Dans l'eau il se sent plus léger, à l'abri de tout. Il est habité par un bien être indescriptible et commence à nager dans le petit espace. Tous ses gestes sont lents. La grandeur de son corps dans cette si petite bulle n'en est que plus belle. Ses cheveux suivent ses mouvements lorsqu'il tourne à l'intérieur.
Bill ressort et fait plusieurs figures sur le bord se laissant toujours replonger dans l'eau. Il glisse en elle, il se laisse porter par le rythme de son spectacle. C'est son moment à lui, le moment où il se sent lui-même. Il profite et essaye de donner de la magie aux spectateurs.
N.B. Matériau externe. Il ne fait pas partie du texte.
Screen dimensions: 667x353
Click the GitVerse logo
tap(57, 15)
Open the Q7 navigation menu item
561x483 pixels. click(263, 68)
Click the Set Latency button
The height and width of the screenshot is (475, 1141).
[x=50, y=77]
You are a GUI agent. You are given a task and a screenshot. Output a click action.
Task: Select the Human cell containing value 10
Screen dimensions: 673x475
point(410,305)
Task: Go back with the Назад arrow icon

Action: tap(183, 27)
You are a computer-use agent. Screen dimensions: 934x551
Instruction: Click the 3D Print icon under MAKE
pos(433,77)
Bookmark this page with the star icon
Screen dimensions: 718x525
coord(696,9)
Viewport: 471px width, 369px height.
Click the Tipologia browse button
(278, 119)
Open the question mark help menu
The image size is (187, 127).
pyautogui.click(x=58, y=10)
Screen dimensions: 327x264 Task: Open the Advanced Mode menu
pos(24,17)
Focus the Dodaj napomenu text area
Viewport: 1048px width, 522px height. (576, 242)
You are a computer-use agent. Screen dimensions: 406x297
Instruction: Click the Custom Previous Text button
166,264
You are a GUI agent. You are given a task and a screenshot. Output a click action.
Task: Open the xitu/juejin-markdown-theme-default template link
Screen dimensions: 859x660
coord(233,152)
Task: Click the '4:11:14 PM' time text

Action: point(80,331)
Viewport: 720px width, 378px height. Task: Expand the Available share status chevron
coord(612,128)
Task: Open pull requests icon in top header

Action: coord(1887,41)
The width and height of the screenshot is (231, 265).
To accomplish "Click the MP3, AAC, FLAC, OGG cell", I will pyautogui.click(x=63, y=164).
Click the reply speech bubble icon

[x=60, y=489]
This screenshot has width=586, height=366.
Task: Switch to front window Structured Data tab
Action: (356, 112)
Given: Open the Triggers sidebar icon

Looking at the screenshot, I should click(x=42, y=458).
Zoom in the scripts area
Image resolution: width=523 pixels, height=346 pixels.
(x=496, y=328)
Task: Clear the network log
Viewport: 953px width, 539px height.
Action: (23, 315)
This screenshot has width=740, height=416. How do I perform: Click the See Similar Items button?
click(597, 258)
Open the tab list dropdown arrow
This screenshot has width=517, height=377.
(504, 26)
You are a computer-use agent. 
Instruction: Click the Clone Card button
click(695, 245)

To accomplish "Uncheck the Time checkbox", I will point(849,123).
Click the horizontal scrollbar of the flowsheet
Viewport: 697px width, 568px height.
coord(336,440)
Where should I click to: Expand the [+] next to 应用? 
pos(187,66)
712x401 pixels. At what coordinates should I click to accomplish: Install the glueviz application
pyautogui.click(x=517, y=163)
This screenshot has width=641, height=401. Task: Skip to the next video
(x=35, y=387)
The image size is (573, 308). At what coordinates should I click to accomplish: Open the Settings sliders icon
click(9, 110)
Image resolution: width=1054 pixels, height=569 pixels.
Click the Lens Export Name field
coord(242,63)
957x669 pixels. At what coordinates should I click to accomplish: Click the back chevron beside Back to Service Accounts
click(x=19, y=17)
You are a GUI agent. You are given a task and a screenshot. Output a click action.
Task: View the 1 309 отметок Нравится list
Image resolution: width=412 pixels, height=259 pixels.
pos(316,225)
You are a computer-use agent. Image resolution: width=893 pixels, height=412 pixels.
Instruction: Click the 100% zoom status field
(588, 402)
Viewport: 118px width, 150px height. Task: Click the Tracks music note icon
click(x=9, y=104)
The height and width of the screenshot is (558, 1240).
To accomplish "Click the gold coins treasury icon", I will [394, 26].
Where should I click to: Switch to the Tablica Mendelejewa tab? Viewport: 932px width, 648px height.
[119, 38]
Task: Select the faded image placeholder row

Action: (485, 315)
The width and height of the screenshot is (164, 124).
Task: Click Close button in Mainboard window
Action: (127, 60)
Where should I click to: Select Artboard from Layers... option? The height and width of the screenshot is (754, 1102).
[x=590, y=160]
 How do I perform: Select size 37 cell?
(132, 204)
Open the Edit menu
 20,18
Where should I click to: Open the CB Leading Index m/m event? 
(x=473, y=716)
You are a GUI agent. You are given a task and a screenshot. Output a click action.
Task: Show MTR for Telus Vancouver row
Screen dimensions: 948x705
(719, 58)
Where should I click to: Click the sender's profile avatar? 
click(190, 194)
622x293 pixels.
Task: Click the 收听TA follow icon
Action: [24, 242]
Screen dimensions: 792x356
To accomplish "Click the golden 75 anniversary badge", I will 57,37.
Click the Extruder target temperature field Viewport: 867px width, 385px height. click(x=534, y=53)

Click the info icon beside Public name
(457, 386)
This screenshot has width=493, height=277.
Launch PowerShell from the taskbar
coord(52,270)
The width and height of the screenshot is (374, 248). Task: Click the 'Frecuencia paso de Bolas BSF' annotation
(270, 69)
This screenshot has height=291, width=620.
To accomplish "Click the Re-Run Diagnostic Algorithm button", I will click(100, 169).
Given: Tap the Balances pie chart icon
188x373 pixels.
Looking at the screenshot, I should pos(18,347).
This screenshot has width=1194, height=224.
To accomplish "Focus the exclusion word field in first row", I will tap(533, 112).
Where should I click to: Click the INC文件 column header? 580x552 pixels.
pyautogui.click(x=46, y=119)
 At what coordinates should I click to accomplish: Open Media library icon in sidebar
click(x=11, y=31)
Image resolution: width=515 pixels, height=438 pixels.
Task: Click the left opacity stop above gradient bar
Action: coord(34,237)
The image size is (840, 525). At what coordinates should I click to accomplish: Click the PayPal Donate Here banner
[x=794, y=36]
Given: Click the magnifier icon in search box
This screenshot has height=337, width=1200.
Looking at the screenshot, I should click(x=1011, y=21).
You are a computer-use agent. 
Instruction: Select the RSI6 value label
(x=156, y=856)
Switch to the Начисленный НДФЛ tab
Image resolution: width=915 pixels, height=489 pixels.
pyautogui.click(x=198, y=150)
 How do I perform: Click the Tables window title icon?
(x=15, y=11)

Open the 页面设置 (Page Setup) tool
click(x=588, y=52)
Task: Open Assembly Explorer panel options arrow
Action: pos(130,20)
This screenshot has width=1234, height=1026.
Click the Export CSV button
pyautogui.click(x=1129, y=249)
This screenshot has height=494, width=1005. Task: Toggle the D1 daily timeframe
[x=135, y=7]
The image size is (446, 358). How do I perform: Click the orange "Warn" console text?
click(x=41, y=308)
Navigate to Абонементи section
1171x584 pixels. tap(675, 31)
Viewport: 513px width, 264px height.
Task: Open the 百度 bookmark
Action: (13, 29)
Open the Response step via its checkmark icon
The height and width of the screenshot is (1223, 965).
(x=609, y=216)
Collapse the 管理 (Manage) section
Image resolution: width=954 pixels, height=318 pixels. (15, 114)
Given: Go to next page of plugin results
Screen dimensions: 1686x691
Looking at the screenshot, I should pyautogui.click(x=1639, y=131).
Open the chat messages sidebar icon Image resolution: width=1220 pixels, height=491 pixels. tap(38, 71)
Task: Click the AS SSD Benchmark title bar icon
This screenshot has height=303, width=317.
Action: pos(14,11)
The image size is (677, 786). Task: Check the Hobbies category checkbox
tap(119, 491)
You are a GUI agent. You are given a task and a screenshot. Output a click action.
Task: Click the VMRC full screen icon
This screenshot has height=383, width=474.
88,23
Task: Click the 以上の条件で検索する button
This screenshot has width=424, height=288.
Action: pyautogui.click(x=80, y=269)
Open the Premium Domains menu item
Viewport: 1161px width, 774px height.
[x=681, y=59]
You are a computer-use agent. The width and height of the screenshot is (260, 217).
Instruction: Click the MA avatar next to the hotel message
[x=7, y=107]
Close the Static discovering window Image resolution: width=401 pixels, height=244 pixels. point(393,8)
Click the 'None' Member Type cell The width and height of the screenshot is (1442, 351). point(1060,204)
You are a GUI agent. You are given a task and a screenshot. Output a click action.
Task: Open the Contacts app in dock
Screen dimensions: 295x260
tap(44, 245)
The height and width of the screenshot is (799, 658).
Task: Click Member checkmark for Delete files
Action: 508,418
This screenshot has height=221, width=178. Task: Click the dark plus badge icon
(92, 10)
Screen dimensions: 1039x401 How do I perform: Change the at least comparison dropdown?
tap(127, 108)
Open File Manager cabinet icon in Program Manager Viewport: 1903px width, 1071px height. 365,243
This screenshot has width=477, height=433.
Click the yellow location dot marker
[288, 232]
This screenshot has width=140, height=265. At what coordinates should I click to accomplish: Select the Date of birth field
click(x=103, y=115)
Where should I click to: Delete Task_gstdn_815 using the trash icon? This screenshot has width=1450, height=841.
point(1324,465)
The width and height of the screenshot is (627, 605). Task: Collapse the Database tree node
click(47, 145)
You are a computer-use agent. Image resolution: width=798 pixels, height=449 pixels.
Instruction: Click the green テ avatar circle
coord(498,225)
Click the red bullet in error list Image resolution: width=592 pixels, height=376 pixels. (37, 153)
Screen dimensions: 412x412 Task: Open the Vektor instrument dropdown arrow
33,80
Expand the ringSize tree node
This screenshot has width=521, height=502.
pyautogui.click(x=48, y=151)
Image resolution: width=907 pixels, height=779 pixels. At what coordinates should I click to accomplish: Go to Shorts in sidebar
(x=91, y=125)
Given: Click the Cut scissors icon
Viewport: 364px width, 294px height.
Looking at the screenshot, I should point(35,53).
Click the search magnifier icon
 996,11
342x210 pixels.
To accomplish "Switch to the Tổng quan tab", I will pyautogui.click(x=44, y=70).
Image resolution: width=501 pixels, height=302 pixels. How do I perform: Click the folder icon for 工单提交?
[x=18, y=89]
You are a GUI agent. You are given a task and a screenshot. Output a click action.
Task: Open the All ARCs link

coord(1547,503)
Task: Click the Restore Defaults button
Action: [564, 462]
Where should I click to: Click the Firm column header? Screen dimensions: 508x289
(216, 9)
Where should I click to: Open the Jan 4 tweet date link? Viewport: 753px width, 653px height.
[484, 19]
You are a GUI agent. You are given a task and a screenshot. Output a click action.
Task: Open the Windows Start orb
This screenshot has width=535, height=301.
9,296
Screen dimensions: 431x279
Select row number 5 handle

Et justement, Tom n'en manque pas une miette. Il admire et ne peut s'empêcher de trouver Bill magnifique. Son cœur bat affreusement vite et sa gorge est nouée, il lui fait tellement d'effet que c'en est troublant. C'est un homme qui fait battre son cœur si vite ? Il semblerait, même si le blond s'obstine à dire que c'est simplement l'image que dégage le brun dans l'eau, ses cheveux dégoulinants lorsqu'il ressort et son corps parfaitement moulé dans sa combinaison.
La musique continue, Bill n'entend que les basses lorsqu'il est entièrement dans l'eau mais il sait où il en est. Il sort et balance la tête en arrière envoyant un filet d'eau. Sa façon de bouger n'a rien de masculin, Tom en est troublé et c'est lorsque la fin du numéro arrive, que la musique s'arrête sur une sortie de l'eau en s'aidant du cerceau que le blond tente de revenir à la réalité.
C'est peine perdue lorsqu'il observe encore ce joli brun posé gracieusement sur le cerceau l'eau dégoulinante de son corps luisant. Tom ne fait plus attention à rien autour de lui, les applaudissements ne sont que murmures pour lui, il ne sent plus que les battements de son cœur qui lui font presque mal et ferme simplement les yeux pour écouter sa respiration rapide tandis que Bill semble sortir de sa bulle de sensualité.